CASTELLAMONTE. «Via Angelo Barengo, una delle più frequentate arterie della nostra città, si trova in una situazione vergognosa». Lo sostiene, in una interrogazione al primo cittadino Paolo Mascheroni, il consigliere di minoranza ed ex sindaco Franco Candusso. Almeno quattro, secondo Candusso, sarebbero le cause di questa situazione.

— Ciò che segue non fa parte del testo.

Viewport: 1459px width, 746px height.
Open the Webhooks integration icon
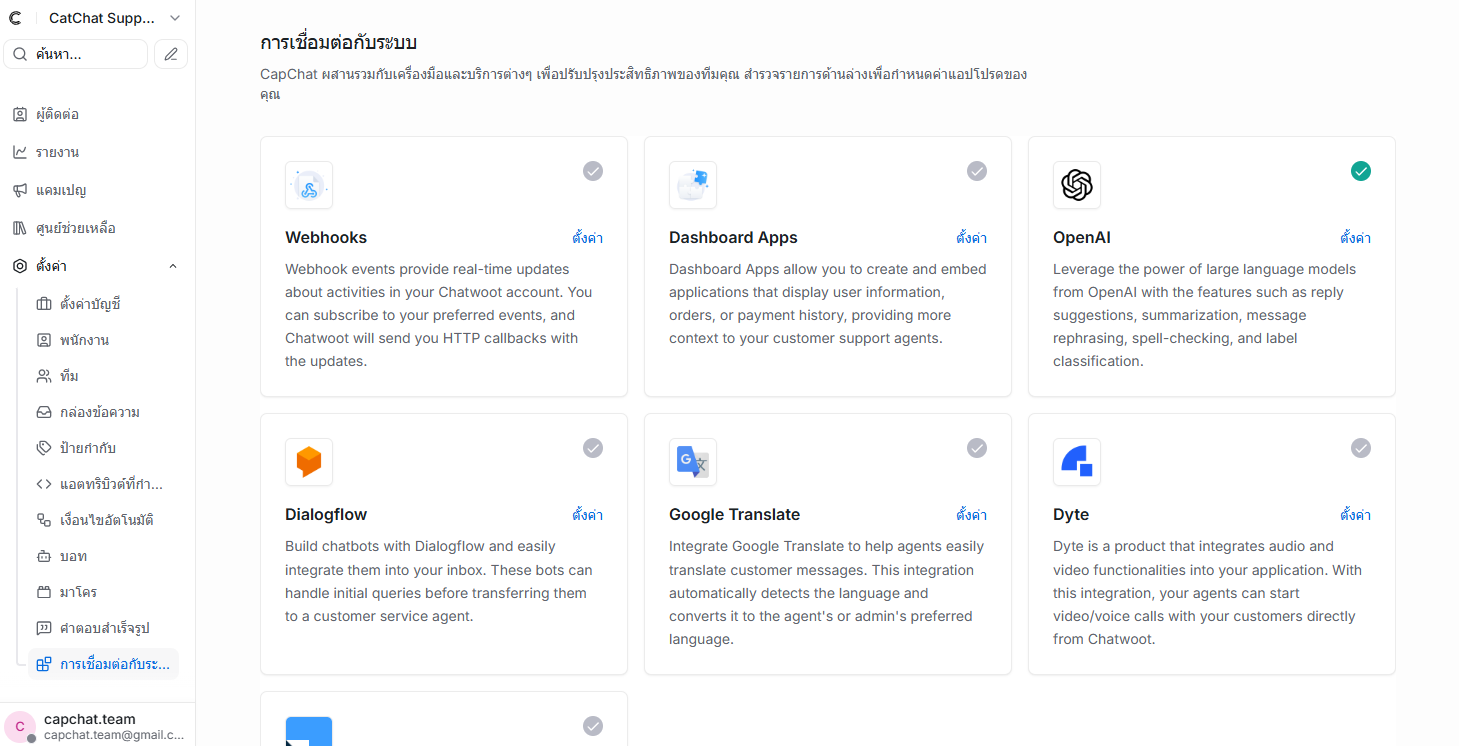tap(309, 185)
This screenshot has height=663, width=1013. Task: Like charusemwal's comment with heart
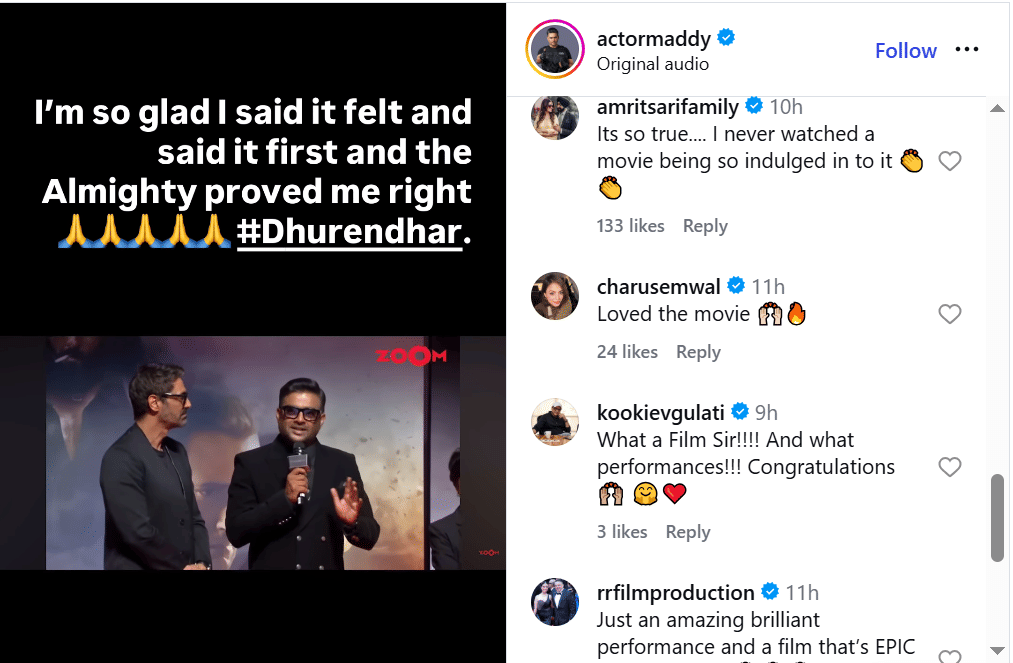tap(950, 314)
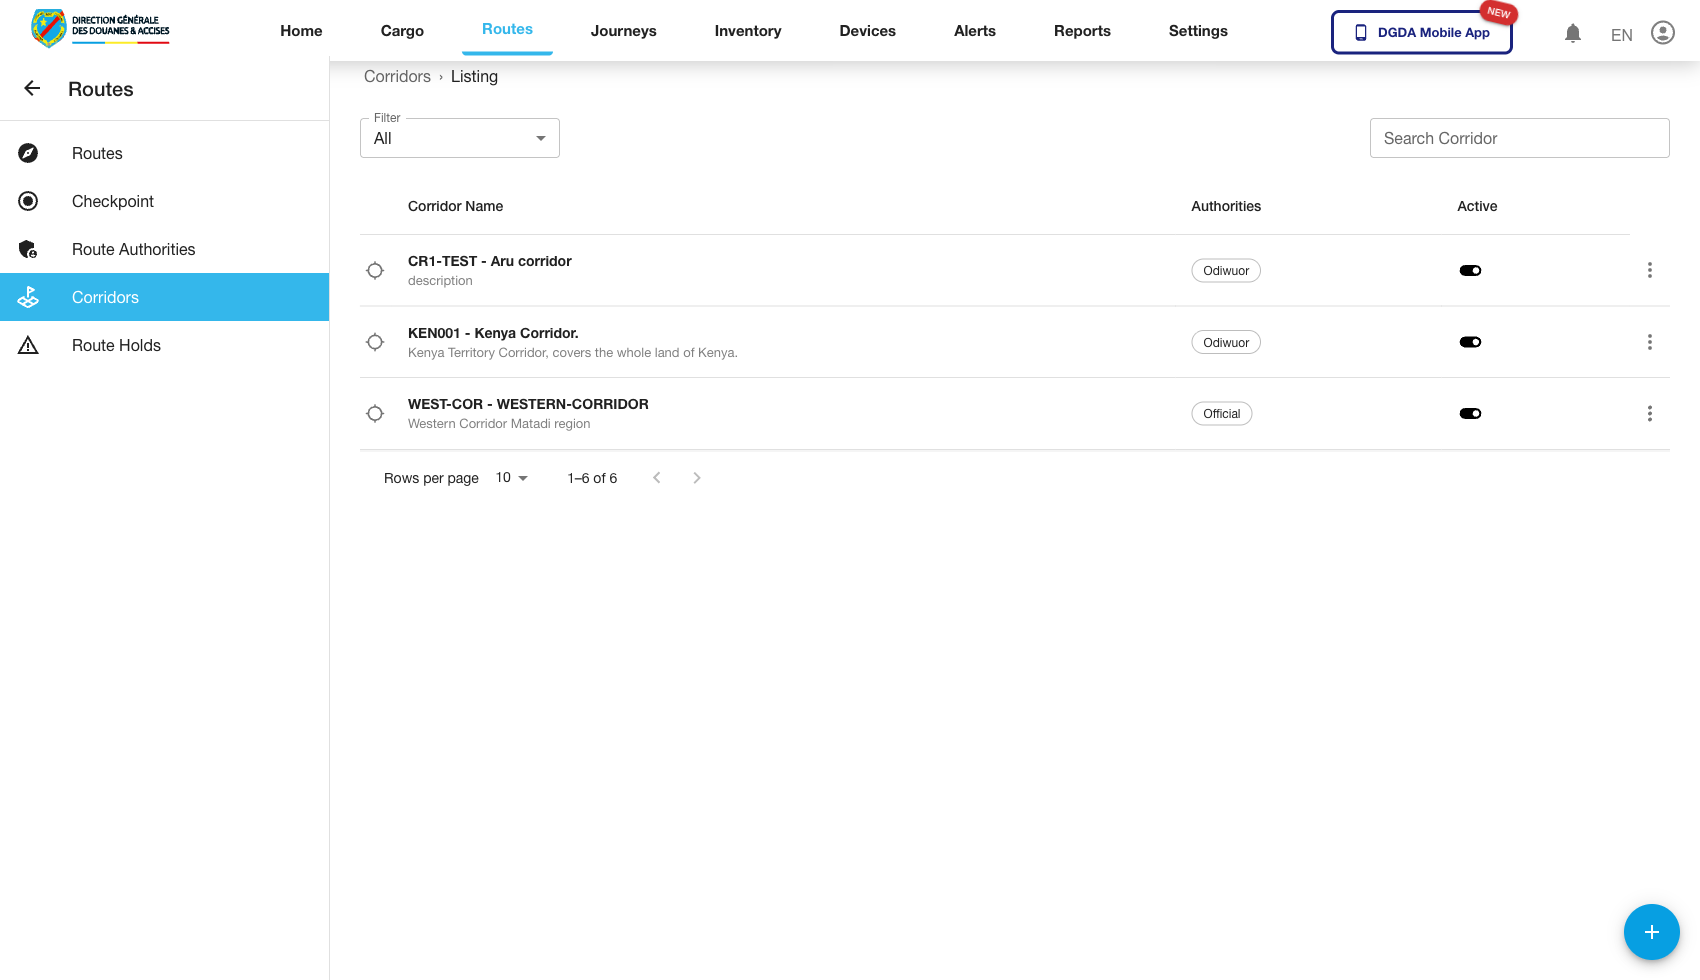Click the notifications bell icon

1572,33
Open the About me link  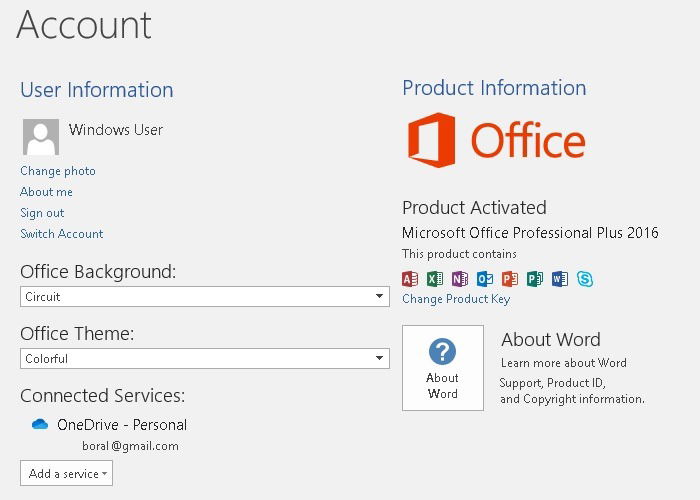point(46,192)
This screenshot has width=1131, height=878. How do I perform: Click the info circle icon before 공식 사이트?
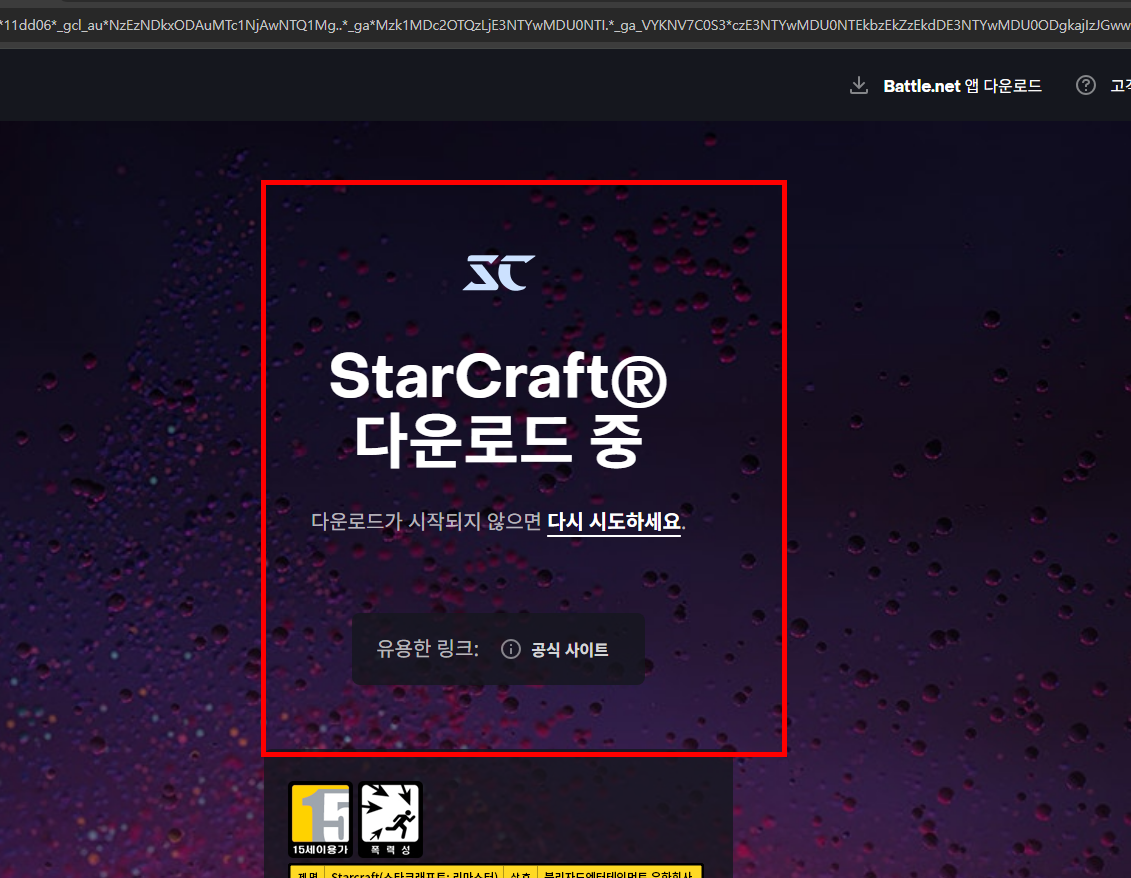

«I lavori di realizzazione dello scolmatore del rio San Pietro vanno a rilento e, soprattutto, non sono sottoposti ad alcuna verifica sulla sicurezza del cantiere il cui cartello è fuori norma - scrive Candusso al sindaco -. La prego di controllare e vedrà che, a parte il titolo del lavoro e l'impresa esecutrice, non contiene alcunché di quanto prescritto dalla legge. Inoltre il cantiere non è opportunatamente recintato e ciò è tanto più grave lavorando in prossimità di una scuola materna i cui utenti, essendo bambini, non hanno per ragioni anagrafiche piena consapevolezza dei pericoli nei quali possono incorrere. Durante le ore notturne la grossa voragine al centro della strada è recintata ma assolutamente invisibile perchè scarsi sono i segnali luminosi».
La seconda segnalazione riguarda la realizzazione delle rete idrica e fognaria in strada San Bernardo. «Prima i lavori di posa del teleriscaldamento, ora quelli della rete idrica e fognaria l'hanno resa da circa un anno piena di fango - rileva Candusso -. Tanto più che fornisce l'accesso alla palestra dove giungono atleti da tutto il Nord Italia e dalla Sardegna per le gare di calcio a 5 contro il Ciriè militante in A2. Fango ed erbacce sono davvero un pessimo biglietto da visita». Nell'interrogazione Candusso mette in risalto anche il cattivo stato in cui versa il manto stradale di via Barengo dove sono stati eseguiti i lavori per il teleriscaldamento. «Pare di andare sulle montagne russe - aggiunge l'ex sindaco -. Inoltre il tratto tra strada San Bernardo e via Casino è da diversi giorni completamente al buio». Candusso chiede, tra l'altro, al primo cittadino chi ha il compito di vigilare sul rispetto delle legge in materia di sicurezza del cantiere, quali provvedimenti intende prendere e quali sono i tempi per sistemare sia la via che l'illuminazione pubblica. (d.r.)